What you need to do | Please show every line from the entries that carries the word "computer".

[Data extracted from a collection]
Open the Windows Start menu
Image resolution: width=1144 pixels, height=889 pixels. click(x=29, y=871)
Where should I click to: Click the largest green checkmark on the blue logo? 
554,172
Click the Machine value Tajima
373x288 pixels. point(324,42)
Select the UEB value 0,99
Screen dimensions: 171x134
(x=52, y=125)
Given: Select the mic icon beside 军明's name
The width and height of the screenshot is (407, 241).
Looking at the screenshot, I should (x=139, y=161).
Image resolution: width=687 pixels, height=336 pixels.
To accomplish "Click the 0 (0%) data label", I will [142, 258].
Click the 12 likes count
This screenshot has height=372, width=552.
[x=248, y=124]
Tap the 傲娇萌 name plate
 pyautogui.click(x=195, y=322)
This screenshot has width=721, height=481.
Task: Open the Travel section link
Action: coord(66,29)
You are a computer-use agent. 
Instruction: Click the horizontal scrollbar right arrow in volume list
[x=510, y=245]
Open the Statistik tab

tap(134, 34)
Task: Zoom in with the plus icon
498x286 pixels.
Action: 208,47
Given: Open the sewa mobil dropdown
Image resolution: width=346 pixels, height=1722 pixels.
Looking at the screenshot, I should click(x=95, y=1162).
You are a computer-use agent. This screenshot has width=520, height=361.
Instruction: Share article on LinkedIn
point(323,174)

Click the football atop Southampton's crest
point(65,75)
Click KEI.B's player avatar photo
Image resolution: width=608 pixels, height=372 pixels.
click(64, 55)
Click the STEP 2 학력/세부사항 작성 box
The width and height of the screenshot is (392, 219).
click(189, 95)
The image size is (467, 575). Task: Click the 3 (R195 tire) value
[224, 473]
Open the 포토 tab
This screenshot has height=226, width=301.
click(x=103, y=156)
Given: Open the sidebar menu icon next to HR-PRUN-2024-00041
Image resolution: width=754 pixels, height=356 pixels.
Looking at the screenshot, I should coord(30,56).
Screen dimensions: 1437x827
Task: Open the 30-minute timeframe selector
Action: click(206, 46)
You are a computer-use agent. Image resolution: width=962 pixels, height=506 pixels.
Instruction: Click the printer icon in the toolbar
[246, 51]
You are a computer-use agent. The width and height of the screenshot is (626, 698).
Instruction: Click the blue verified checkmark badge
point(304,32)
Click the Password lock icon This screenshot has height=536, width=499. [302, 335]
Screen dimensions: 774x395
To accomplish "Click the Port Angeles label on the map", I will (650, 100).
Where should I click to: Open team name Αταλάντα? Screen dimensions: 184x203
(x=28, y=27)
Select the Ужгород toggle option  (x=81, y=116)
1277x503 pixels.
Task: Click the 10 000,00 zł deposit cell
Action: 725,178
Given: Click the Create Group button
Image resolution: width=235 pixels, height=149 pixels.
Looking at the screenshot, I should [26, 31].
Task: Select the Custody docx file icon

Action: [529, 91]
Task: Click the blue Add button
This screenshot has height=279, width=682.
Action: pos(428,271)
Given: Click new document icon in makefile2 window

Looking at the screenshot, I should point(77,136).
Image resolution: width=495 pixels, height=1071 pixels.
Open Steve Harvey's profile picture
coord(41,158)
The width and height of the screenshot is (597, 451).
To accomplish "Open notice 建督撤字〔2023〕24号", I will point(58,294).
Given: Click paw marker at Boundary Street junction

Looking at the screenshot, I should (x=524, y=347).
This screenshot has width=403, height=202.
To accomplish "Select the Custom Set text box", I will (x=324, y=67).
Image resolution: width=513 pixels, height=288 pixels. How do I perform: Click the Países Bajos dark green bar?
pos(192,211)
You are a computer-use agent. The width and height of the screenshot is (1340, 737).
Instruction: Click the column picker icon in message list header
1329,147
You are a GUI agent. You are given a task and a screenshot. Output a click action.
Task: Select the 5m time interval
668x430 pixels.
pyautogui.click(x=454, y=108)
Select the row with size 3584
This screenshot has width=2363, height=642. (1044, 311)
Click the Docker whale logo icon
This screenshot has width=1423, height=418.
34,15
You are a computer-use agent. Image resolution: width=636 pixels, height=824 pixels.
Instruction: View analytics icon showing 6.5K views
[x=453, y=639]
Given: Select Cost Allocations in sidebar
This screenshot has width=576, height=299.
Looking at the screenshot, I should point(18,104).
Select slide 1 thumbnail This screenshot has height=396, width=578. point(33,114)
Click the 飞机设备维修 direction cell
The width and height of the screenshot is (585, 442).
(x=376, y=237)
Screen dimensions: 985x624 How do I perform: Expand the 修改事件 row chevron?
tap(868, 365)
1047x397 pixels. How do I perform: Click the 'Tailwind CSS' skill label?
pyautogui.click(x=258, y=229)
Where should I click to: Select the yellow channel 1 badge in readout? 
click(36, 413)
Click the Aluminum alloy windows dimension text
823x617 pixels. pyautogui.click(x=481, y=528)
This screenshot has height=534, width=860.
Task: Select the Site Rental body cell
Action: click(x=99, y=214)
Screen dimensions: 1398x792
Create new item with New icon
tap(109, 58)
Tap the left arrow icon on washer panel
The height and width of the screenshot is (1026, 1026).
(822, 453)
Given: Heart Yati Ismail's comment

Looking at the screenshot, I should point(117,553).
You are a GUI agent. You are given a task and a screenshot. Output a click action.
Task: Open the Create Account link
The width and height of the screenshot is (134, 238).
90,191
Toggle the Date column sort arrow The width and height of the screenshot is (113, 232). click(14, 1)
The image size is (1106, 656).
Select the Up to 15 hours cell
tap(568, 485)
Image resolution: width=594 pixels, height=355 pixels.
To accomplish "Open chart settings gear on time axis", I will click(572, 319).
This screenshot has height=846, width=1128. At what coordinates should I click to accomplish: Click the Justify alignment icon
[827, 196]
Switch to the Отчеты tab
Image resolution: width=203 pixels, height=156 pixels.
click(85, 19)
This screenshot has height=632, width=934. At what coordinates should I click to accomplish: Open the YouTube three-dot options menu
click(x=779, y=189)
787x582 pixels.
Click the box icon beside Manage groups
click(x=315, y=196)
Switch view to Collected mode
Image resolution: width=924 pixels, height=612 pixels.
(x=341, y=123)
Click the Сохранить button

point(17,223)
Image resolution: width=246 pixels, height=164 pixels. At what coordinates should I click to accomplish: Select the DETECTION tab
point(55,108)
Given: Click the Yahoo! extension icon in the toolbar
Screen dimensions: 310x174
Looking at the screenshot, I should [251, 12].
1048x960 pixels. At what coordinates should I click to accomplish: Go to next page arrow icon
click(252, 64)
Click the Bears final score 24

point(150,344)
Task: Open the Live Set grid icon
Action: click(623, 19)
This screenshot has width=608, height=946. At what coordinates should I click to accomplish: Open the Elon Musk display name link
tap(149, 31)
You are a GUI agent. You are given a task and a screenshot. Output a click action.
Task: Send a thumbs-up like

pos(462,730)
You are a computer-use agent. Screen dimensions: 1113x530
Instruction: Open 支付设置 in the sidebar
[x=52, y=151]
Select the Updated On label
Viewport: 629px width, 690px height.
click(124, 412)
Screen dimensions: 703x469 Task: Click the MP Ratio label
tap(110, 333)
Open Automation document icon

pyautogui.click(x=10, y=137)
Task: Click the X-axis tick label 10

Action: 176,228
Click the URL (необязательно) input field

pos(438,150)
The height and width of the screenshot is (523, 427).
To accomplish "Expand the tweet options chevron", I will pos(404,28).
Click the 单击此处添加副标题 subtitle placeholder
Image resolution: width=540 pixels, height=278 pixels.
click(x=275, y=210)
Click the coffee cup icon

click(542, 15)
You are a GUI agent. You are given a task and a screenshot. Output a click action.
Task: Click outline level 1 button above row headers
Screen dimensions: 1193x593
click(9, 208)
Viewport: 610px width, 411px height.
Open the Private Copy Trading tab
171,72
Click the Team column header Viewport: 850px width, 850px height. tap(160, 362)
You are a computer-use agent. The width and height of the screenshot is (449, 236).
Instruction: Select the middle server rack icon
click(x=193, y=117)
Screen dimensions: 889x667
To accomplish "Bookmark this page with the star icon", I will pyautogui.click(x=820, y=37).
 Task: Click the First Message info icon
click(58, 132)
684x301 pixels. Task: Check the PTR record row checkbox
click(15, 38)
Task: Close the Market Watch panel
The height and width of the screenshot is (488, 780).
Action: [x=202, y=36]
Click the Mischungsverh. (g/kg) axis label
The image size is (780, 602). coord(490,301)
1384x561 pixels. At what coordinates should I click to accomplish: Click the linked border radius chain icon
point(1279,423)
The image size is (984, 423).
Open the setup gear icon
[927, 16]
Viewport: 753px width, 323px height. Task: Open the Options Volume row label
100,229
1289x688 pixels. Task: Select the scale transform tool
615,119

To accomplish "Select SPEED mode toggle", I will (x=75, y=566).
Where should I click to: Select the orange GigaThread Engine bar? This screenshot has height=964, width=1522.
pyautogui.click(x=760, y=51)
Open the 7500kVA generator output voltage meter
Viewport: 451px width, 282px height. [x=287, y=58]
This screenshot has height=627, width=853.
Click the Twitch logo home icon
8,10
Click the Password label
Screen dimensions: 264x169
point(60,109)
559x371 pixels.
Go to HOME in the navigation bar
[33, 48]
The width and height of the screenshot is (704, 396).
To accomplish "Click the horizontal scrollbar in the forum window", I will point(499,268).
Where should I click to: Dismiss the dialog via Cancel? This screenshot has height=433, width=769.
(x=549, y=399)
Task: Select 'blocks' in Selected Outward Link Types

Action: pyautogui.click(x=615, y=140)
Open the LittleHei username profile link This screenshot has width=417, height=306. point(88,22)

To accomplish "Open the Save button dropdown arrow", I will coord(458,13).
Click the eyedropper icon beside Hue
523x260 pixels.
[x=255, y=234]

Task result |
You are a computer-use agent. 
You are a computer-use agent. This screenshot has width=520, height=361.
You are a computer-use agent. Image resolution: width=962 pixels, height=506 pixels.
You are a computer-use agent. The width and height of the screenshot is (626, 698).
You are a computer-use agent. The width and height of the screenshot is (1340, 737).
You are a computer-use agent. Image resolution: width=636 pixels, height=824 pixels.
You are a computer-use agent. Screen dimensions: 1113x530
You are a computer-use agent. The width and height of the screenshot is (449, 236).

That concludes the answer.